# Material provided:
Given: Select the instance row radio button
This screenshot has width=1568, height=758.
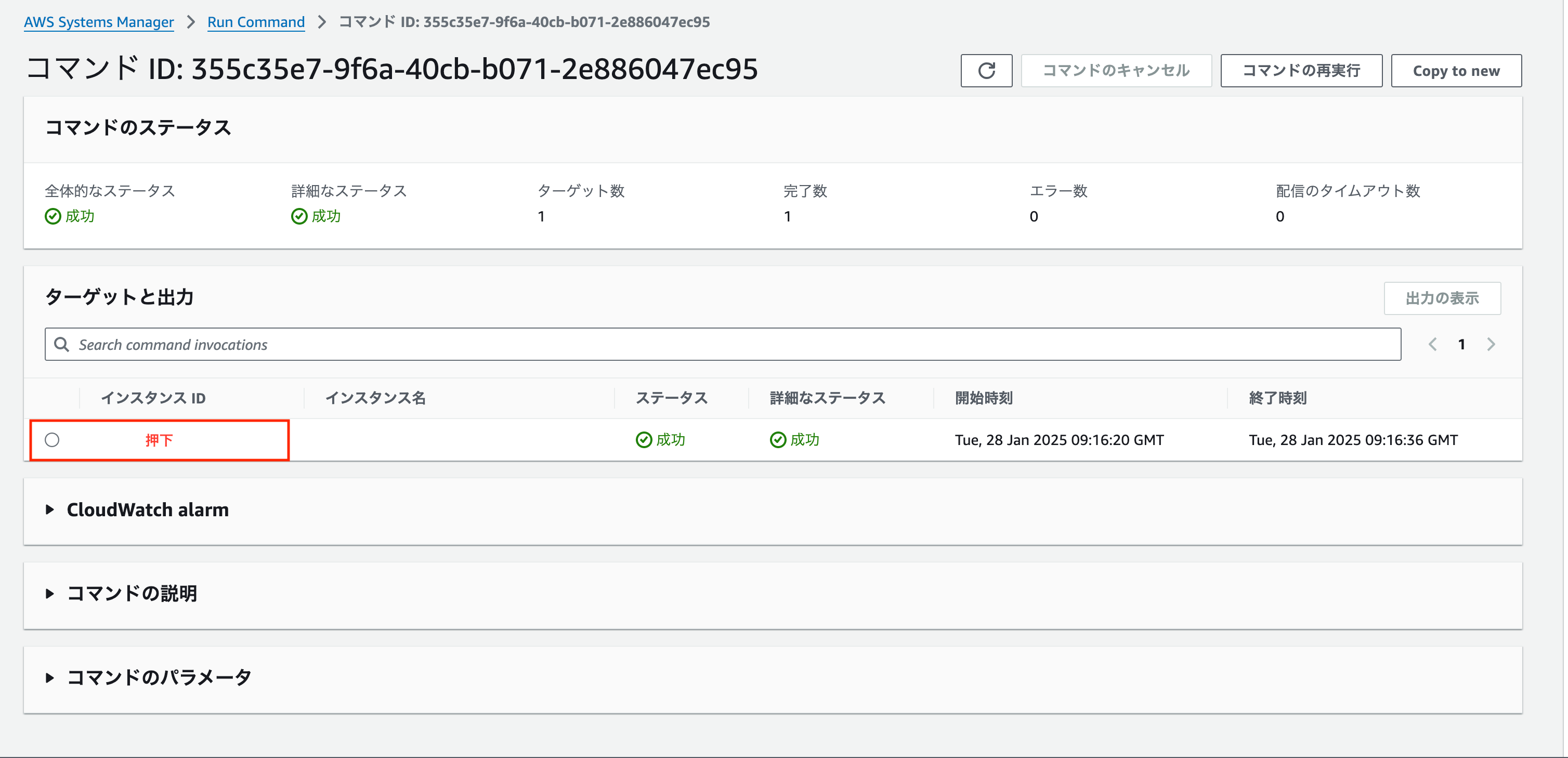Looking at the screenshot, I should pyautogui.click(x=53, y=440).
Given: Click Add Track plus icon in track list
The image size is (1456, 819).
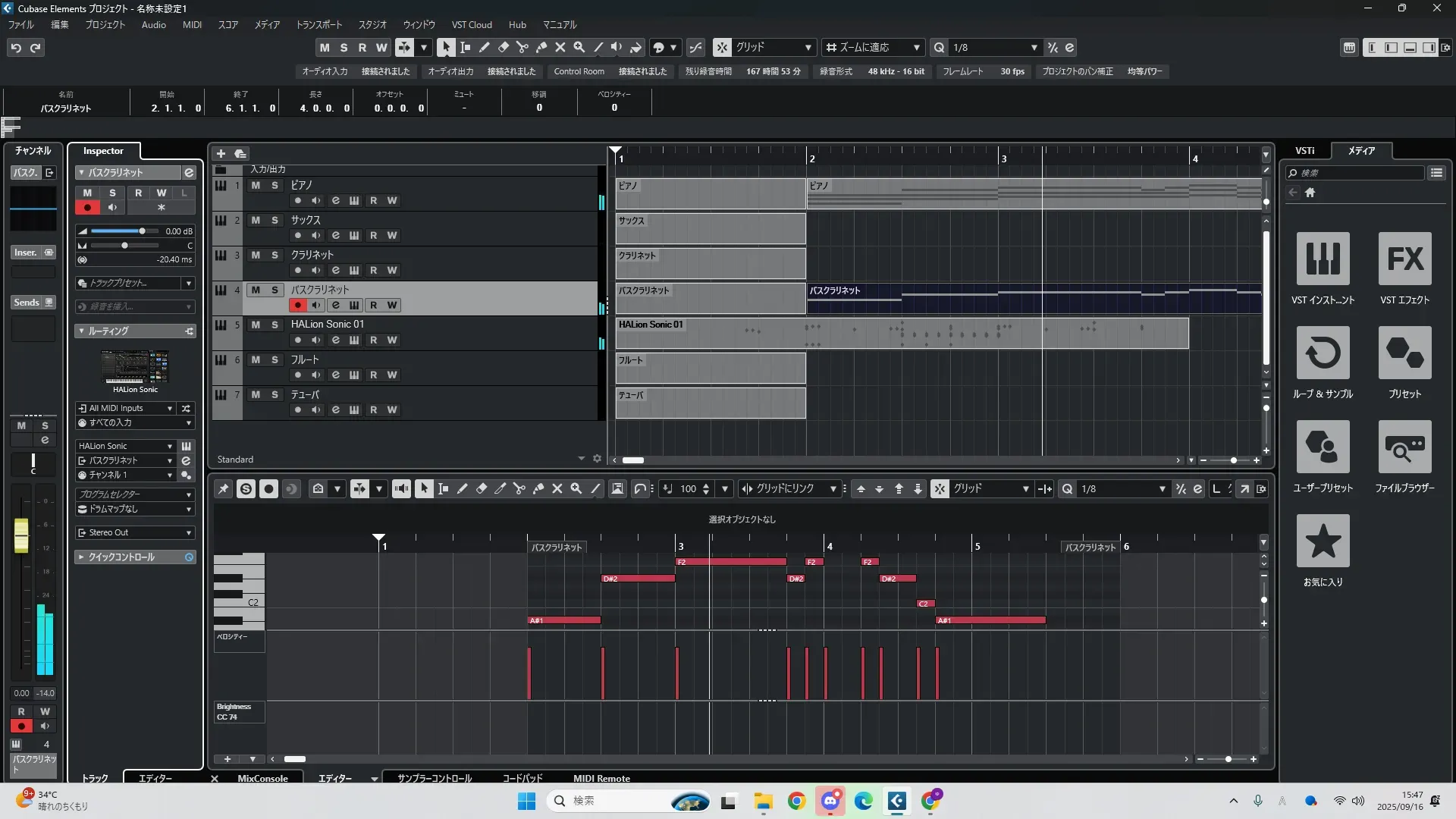Looking at the screenshot, I should 221,153.
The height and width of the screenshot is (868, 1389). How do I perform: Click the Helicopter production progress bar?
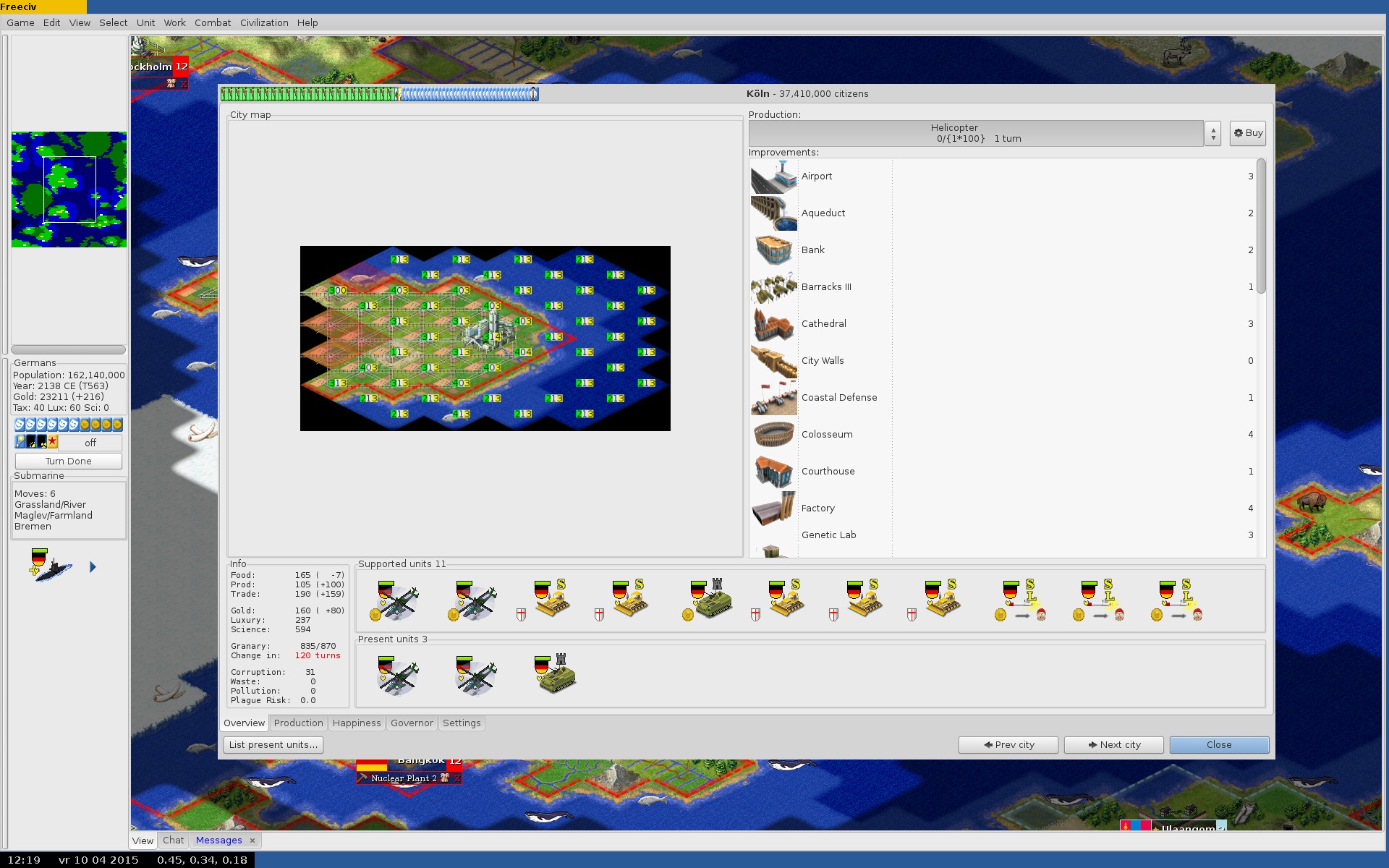pyautogui.click(x=976, y=134)
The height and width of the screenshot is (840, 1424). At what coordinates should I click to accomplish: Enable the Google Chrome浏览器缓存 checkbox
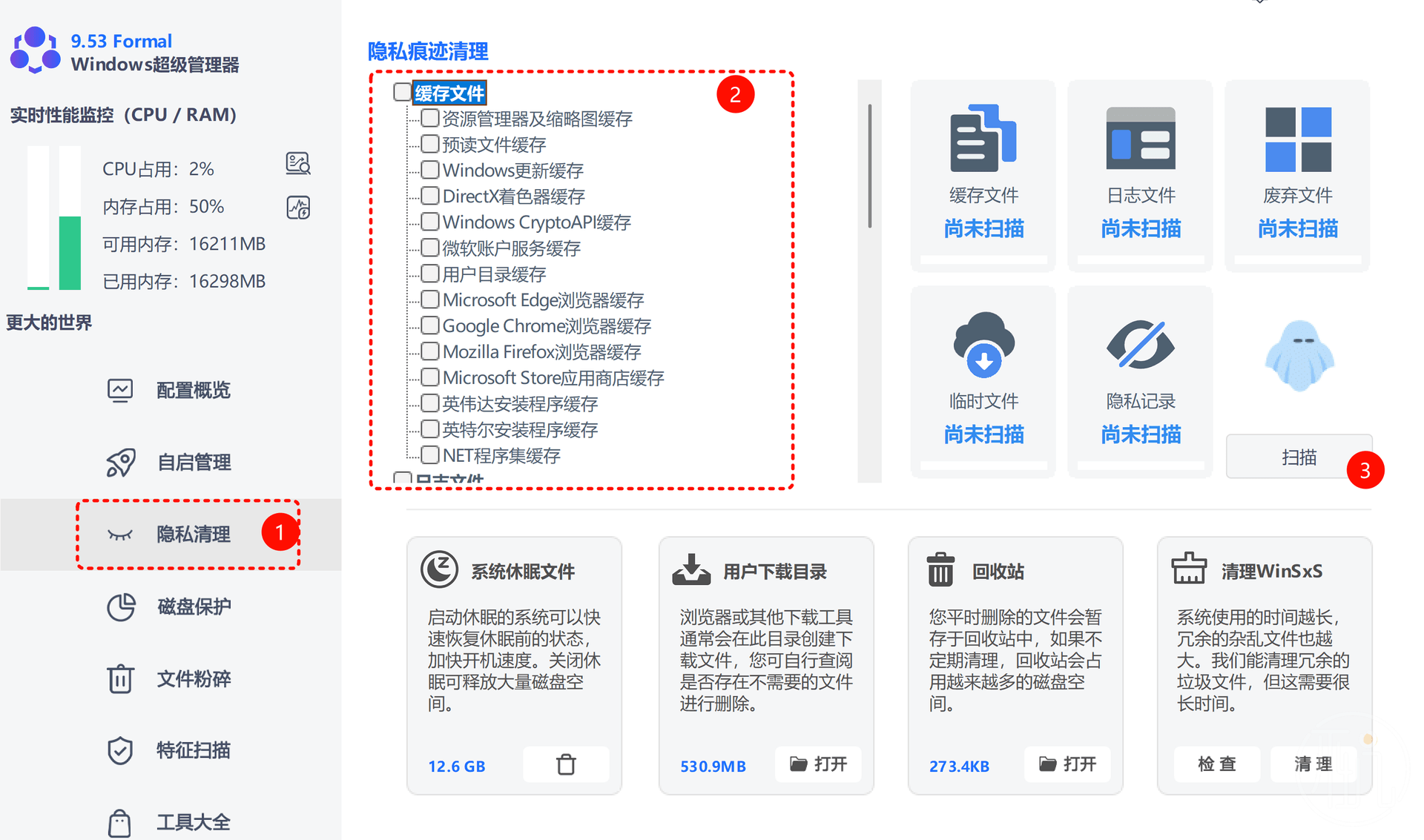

# Assigned task:
Set down every entry above exactly as written. Leave out all pictures.

# Completed exercise:
Given: Select the instance row radio button
This screenshot has width=1568, height=758.
Looking at the screenshot, I should pyautogui.click(x=53, y=440).
Given: Click Add Track plus icon in track list
The image size is (1456, 819).
Looking at the screenshot, I should 221,153.
The height and width of the screenshot is (868, 1389). How do I perform: Click the Helicopter production progress bar?
pyautogui.click(x=976, y=134)
The height and width of the screenshot is (840, 1424). At what coordinates should I click to accomplish: Enable the Google Chrome浏览器缓存 checkbox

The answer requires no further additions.